Still, I liked the first third of Lightyear enough to forgive the movie some of its sins. I respect Disney finally putting a foot in the ground by presenting an unapologetically gay character in a committed, loving relationship, even if it produces a child in Izzy who seems pressured to live up to her grandmother’s legacy. I don’t even think it’s unrealistic, really, just kind of a shame that this is Izzy’s sole character motivation–one that speaks to how systemic, generational trauma tends to swap faces as demographics change. I love SOX, too, because he’s the only character in this film worth rooting for: the only one not beholden to his programming (betraying it twice because it’s the right thing to do); the only one truly helpful and competent; the only one who’s actually funny because the humour of his character is how he’s an innocent rather than a narcissist or fool.

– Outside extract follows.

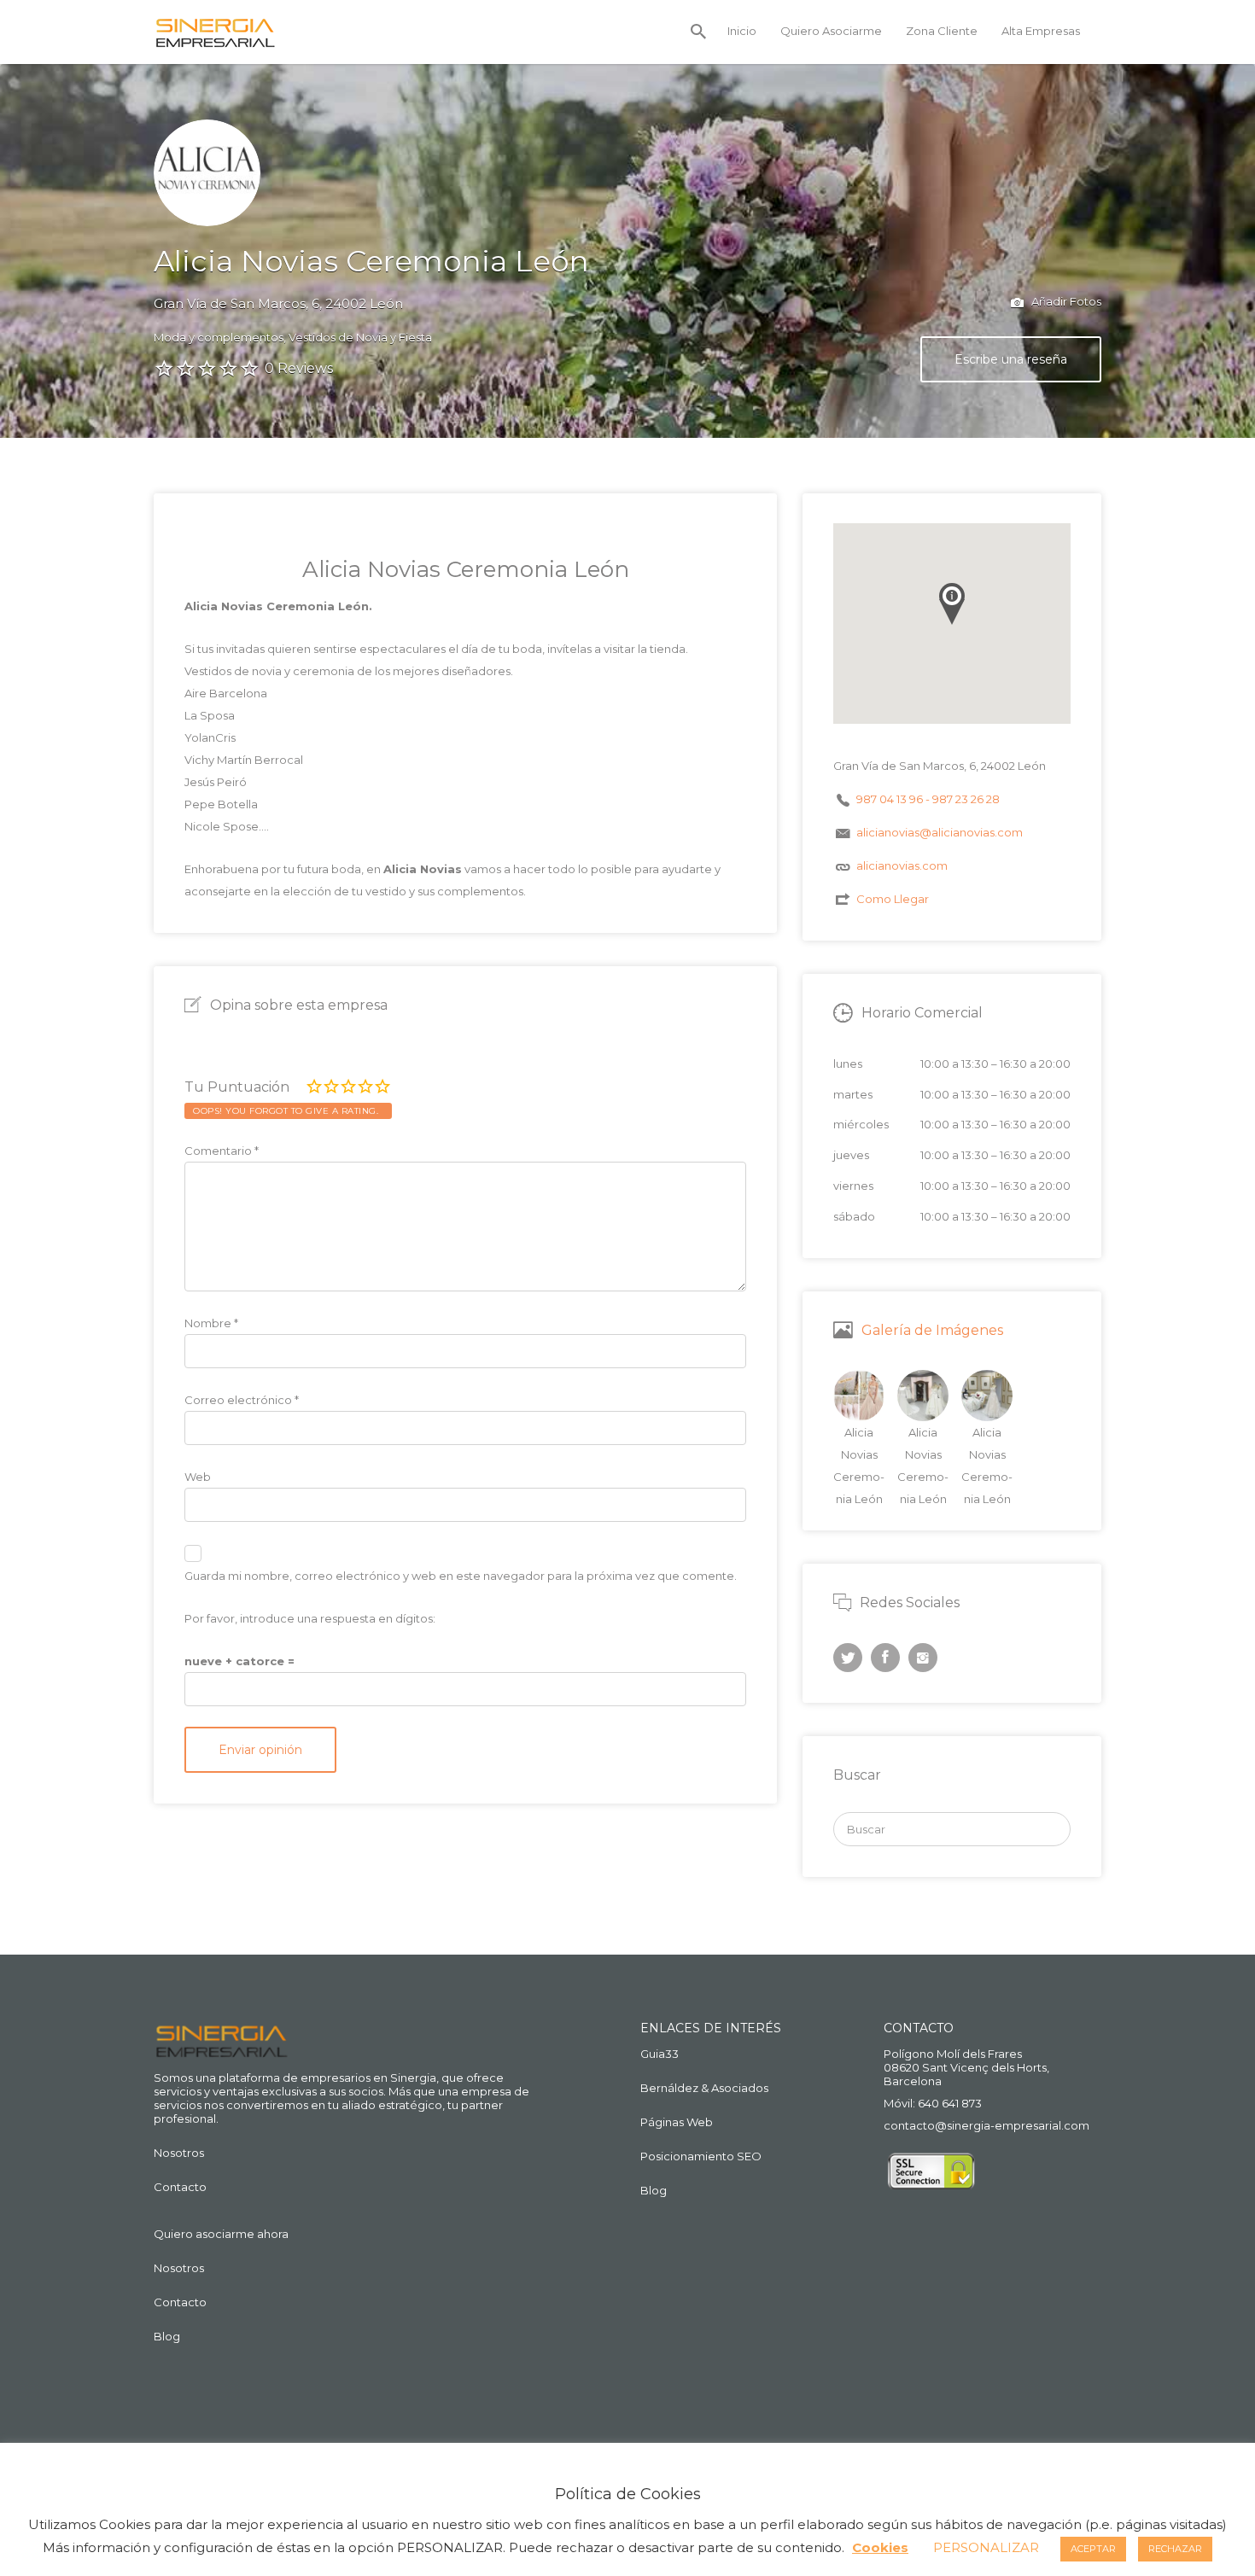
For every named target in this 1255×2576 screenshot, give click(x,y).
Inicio (741, 31)
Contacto (180, 2187)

When we think this clockwork cat has died, it’s the first and only time the film feels like it has human stakes. For the rest of it, Headley’s two swings at the Pixar plate reveal an emergent voice dependent on constant pop-cultural pastiche and soulless callbacks, cheap, unearned emotion, and the subtle mishandling of Black women characters. In Onward, it’s the small-business owner voiced by Octavia Spencer, who burns her own business to the ground. In Lightyear, it’s the senior Hawthorne, whose life and death ultimately serve as the means through which a white man grows. The problem isn’t intent, it’s voice. The lingering impression from both Onward and Lightyear is that there’s a better film lurking inside each of them. Fantasies of a kind, they succeed mainly in inspiring fantasies of what could have been. At least Lightyear has that dazzling start going for it–and, again, SOX. Maybe that should be the spinoff. I’d watch the shit out of that.